• [WORK INSTRUCTIONS]:
Some entries follow. Reproduce exactly the lines starting at the one with "Boycott (34, 2336)" and stopping after the one with "[telegram] (81, 2063)".

• [TASK INPUTS]:
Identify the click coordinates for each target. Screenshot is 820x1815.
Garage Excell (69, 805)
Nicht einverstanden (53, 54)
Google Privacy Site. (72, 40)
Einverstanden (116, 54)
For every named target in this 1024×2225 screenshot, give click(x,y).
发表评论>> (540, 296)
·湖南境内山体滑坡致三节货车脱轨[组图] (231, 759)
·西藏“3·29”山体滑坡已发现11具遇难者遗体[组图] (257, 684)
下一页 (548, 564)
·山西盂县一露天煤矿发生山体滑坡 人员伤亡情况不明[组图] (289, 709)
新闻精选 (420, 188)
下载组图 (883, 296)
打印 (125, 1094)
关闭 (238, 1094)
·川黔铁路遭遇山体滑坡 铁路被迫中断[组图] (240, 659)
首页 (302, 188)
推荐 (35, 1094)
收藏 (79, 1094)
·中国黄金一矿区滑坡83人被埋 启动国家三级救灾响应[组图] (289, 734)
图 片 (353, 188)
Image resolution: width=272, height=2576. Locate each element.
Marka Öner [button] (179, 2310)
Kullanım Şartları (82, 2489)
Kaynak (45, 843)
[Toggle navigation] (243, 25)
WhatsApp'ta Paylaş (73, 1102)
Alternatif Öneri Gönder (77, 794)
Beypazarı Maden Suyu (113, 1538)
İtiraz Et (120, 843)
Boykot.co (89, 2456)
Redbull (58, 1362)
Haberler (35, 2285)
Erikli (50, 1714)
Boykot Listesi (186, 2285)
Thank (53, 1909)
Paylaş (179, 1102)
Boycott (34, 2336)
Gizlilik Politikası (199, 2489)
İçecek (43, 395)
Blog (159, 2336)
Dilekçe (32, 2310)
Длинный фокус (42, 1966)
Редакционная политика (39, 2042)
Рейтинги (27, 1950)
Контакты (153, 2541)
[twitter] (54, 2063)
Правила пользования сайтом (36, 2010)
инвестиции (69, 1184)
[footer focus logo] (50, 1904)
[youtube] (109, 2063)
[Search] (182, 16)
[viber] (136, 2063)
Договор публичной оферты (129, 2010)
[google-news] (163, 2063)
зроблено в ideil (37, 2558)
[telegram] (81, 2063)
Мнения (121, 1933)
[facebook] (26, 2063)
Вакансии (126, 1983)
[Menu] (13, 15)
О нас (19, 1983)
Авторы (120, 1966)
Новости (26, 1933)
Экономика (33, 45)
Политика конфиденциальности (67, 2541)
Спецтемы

• [WRITTEN ANSWER]:
Boycott (34, 2336)
Gizlilik Politikası (199, 2489)
İçecek (43, 395)
Blog (159, 2336)
Dilekçe (32, 2310)
Длинный фокус (42, 1966)
Редакционная политика (39, 2042)
Рейтинги (27, 1950)
Контакты (153, 2541)
[twitter] (54, 2063)
Правила пользования сайтом (36, 2010)
инвестиции (69, 1184)
[footer focus logo] (50, 1904)
[youtube] (109, 2063)
[Search] (182, 16)
[viber] (136, 2063)
Договор публичной оферты (129, 2010)
[google-news] (163, 2063)
зроблено в ideil (37, 2558)
[telegram] (81, 2063)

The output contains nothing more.